[Dataset entries]
■ ■ ■ ■
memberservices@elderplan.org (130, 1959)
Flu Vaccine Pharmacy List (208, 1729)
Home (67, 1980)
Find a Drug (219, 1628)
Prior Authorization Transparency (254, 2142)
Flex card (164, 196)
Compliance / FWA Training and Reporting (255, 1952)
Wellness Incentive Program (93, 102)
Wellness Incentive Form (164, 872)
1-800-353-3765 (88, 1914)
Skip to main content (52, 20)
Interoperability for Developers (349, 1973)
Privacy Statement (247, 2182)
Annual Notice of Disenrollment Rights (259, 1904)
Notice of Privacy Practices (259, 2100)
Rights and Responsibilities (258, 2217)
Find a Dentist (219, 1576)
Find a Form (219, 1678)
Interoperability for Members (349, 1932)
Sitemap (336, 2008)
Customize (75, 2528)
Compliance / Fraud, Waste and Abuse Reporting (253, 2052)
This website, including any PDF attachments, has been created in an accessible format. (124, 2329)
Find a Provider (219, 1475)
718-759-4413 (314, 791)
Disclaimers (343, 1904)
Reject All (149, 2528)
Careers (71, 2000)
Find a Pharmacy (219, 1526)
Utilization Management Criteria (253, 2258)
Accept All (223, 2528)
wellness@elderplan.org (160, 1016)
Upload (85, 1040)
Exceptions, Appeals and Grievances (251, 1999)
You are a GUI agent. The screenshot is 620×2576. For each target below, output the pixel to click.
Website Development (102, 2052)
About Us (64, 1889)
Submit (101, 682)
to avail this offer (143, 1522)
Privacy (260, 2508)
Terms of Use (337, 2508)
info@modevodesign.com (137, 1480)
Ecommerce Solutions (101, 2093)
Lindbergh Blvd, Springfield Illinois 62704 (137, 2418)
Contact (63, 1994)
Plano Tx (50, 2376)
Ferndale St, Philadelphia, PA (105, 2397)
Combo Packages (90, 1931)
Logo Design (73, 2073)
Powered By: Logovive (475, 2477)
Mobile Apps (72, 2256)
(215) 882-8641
■ ■ ■ ■
Task requirements:
Each entry, exactly as written, should be set down once more.

Task answer:
memberservices@elderplan.org (130, 1959)
Flu Vaccine Pharmacy List (208, 1729)
Home (67, 1980)
Find a Drug (219, 1628)
Prior Authorization Transparency (254, 2142)
Flex card (164, 196)
Compliance / FWA Training and Reporting (255, 1952)
Wellness Incentive Program (93, 102)
Wellness Incentive Form (164, 872)
1-800-353-3765 (88, 1914)
Skip to main content (52, 20)
Interoperability for Developers (349, 1973)
Privacy Statement (247, 2182)
Annual Notice of Disenrollment Rights (259, 1904)
Notice of Privacy Practices (259, 2100)
Rights and Responsibilities (258, 2217)
Find a Dentist (219, 1576)
Find a Form (219, 1678)
Interoperability for Members (349, 1932)
Sitemap (336, 2008)
Customize (75, 2528)
Compliance / Fraud, Waste and Abuse Reporting (253, 2052)
This website, including any PDF attachments, has been created in an accessible format. (124, 2329)
Find a Provider (219, 1475)
718-759-4413 (314, 791)
Disclaimers (343, 1904)
Reject All (149, 2528)
Careers (71, 2000)
Find a Pharmacy (219, 1526)
Utilization Management Criteria (253, 2258)
Accept All (223, 2528)
wellness@elderplan.org (160, 1016)
Upload (85, 1040)
Exceptions, Appeals and Grievances (251, 1999)
You are a GUI agent. The screenshot is 620×2576. For each target below, output the pixel to click.
Website Development (102, 2052)
About Us (64, 1889)
Submit (101, 682)
to avail this offer (143, 1522)
Privacy (260, 2508)
Terms of Use (337, 2508)
info@modevodesign.com (137, 1480)
Ecommerce Solutions (101, 2093)
Lindbergh Blvd, Springfield Illinois 62704 (137, 2418)
Contact (63, 1994)
Plano Tx (50, 2376)
Ferndale St, Philadelphia, PA (105, 2397)
Combo Packages (90, 1931)
Logo Design (73, 2073)
Powered By: Logovive (475, 2477)
Mobile Apps (72, 2256)
(215) 882-8641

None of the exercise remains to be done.